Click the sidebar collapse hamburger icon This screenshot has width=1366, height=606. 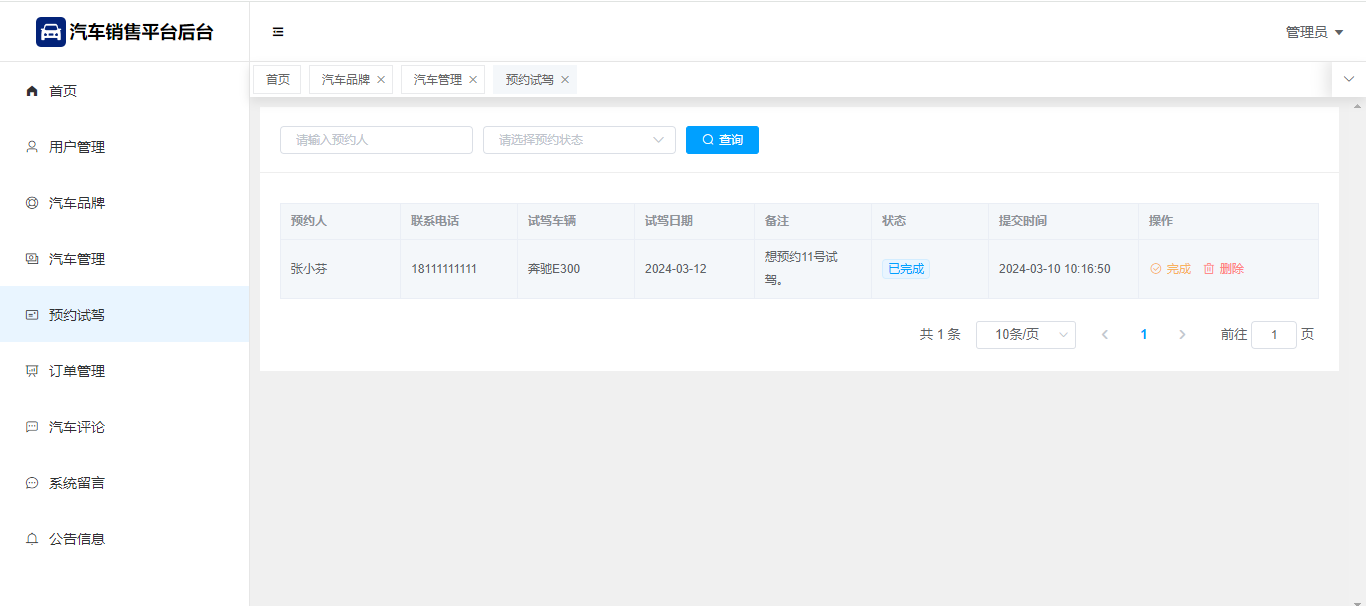click(278, 32)
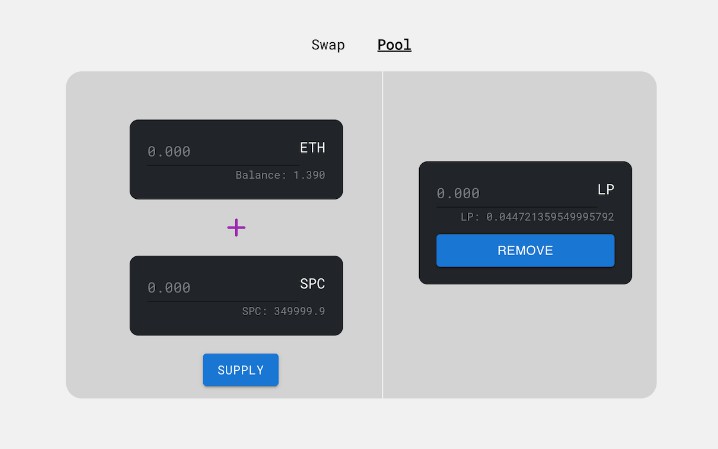718x449 pixels.
Task: Select the Pool tab
Action: [x=394, y=45]
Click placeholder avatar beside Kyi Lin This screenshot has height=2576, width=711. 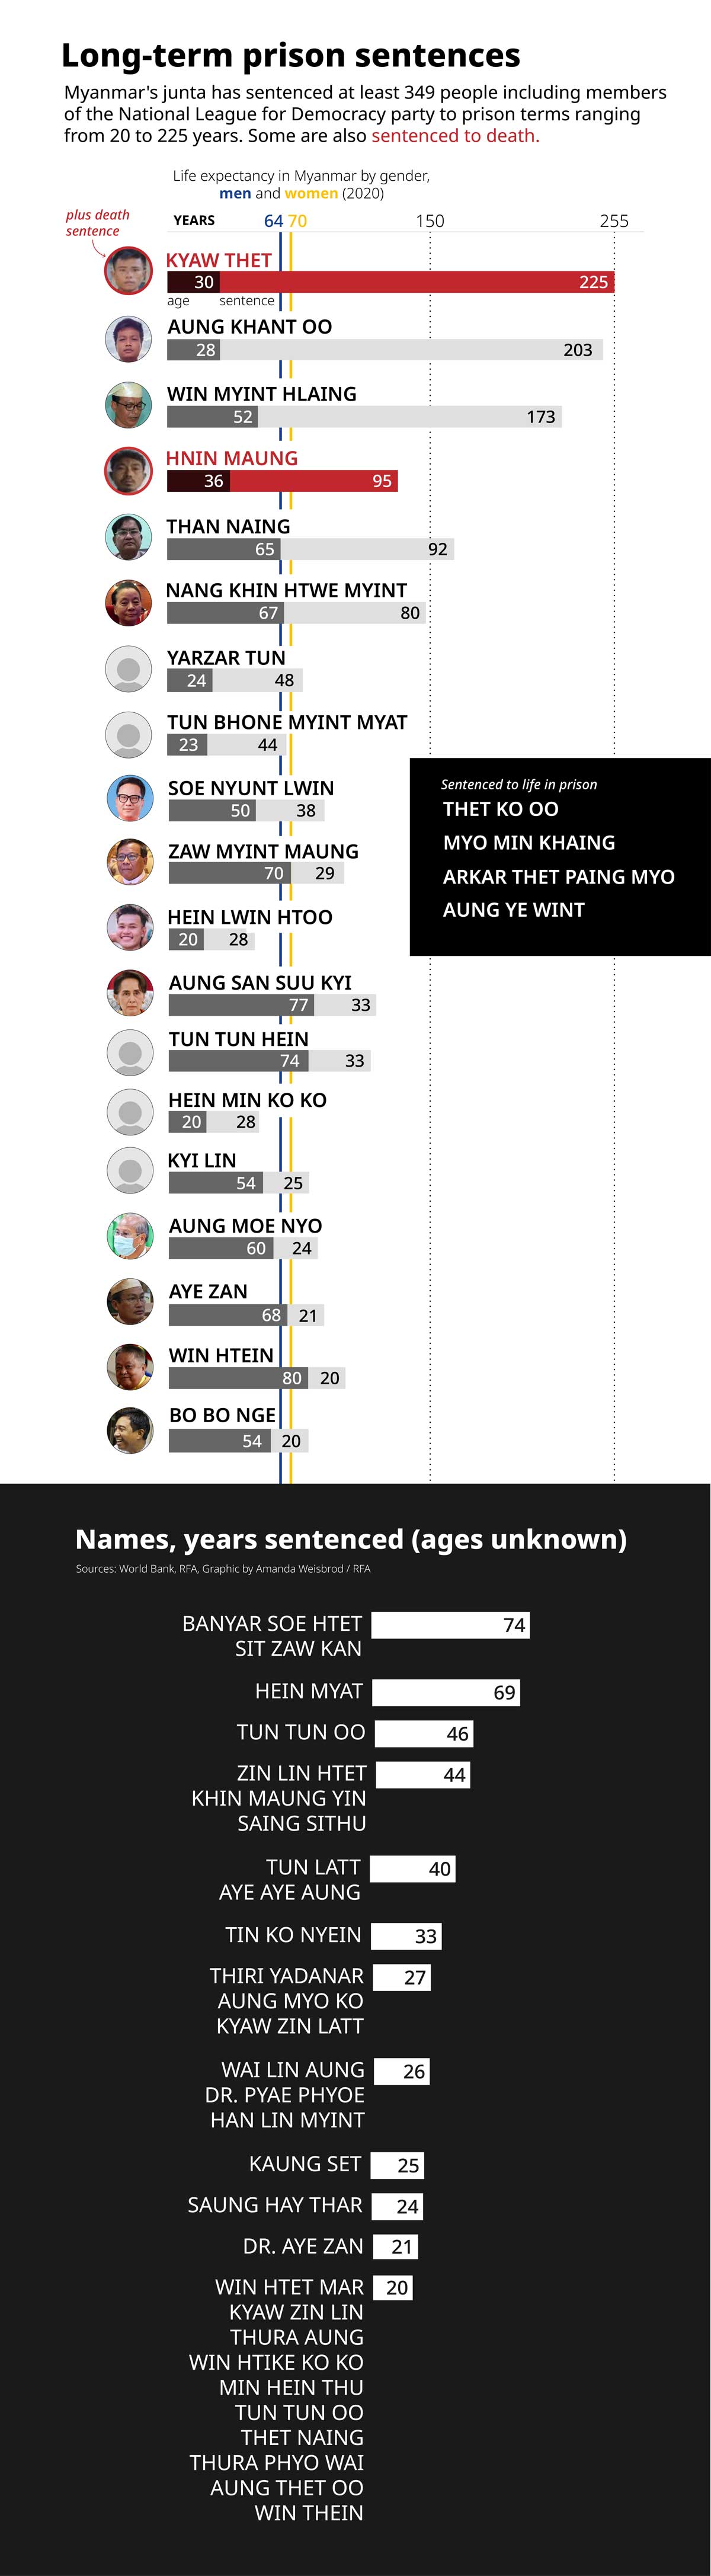coord(130,1171)
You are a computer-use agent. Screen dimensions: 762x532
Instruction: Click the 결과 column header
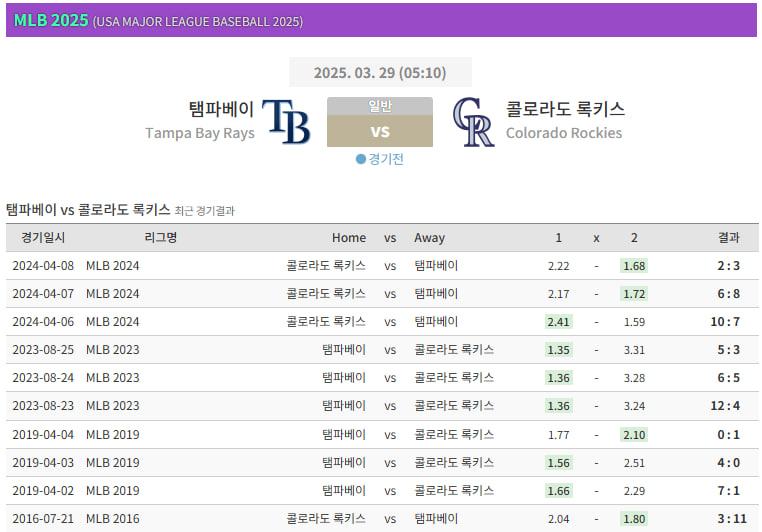coord(728,238)
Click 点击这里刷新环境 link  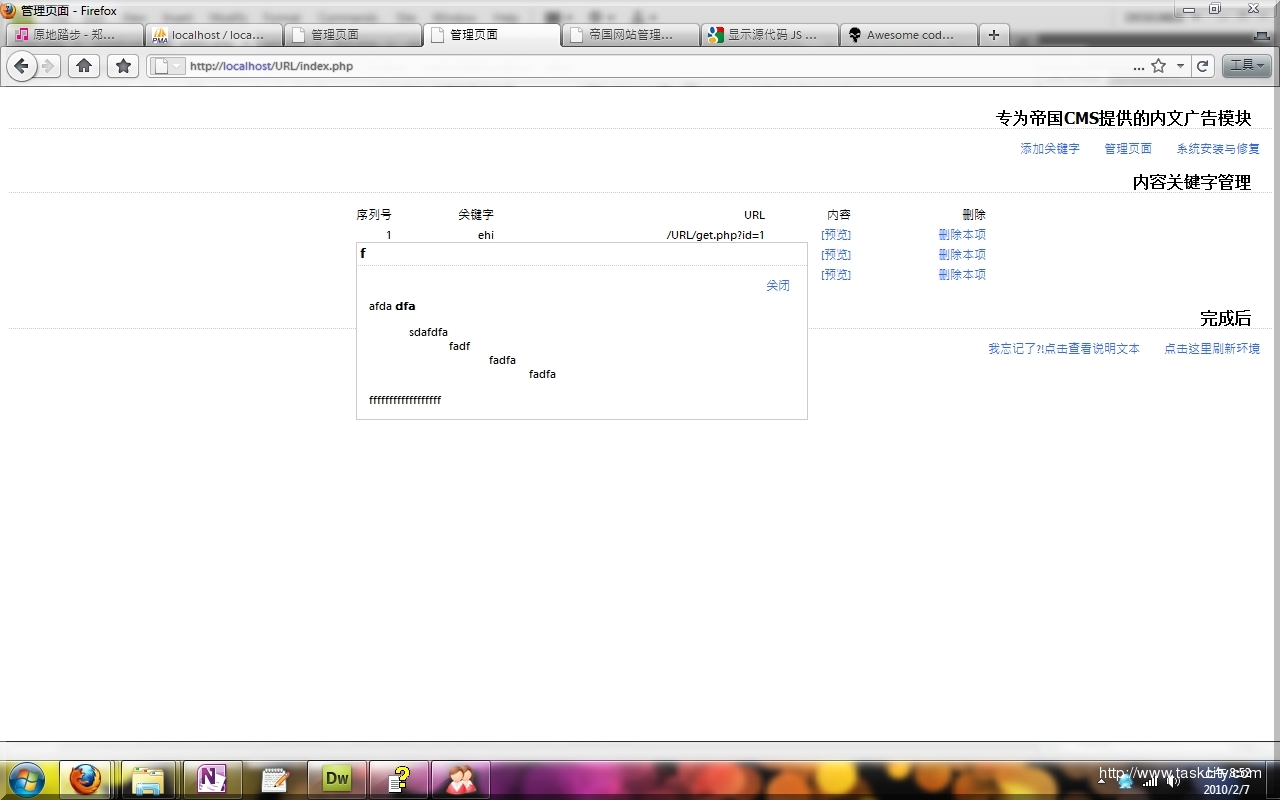point(1212,349)
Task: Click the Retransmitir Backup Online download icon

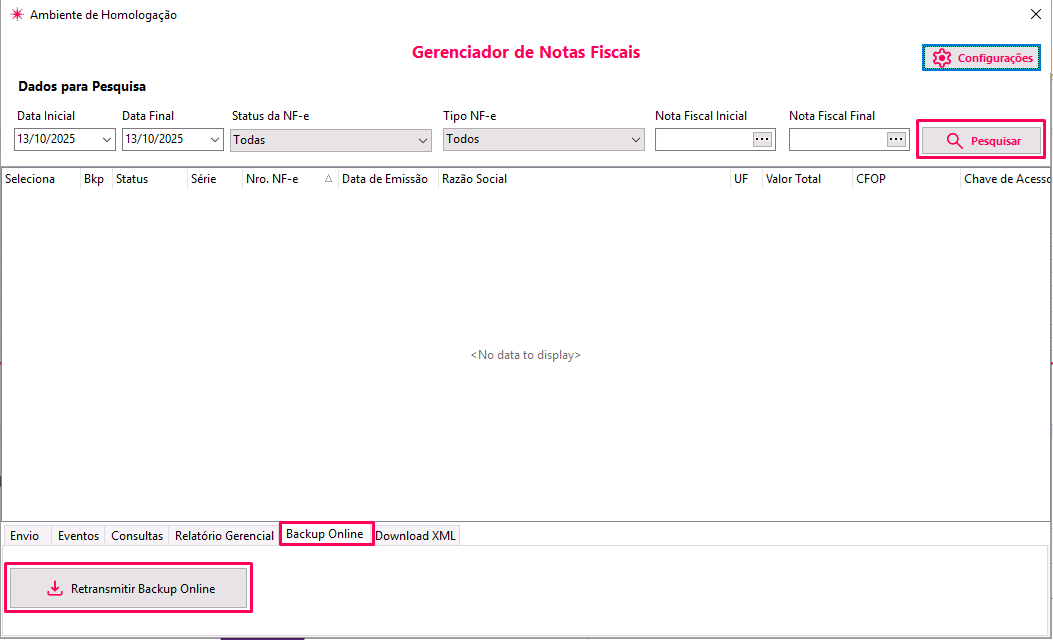Action: [55, 589]
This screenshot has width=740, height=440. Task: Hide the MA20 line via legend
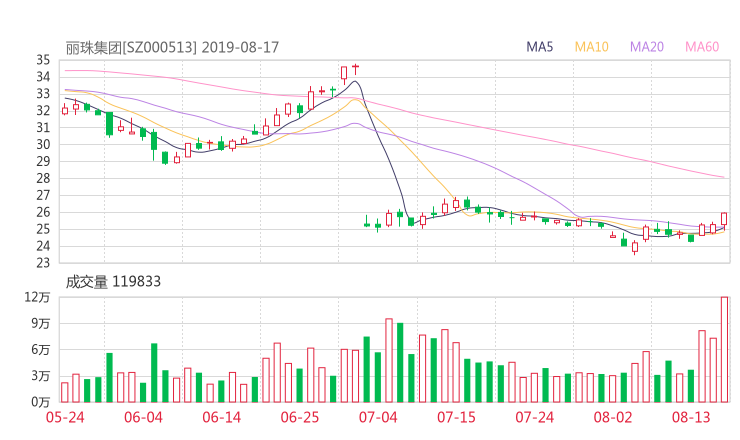click(647, 47)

- - - - -

**What to produce:** Print only the lines running from the one containing "This screenshot has width=740, height=440." to the end of the data above, exactly; include no pictures.

**Answer section:**
This screenshot has width=740, height=440. Task: Hide the MA20 line via legend
click(647, 47)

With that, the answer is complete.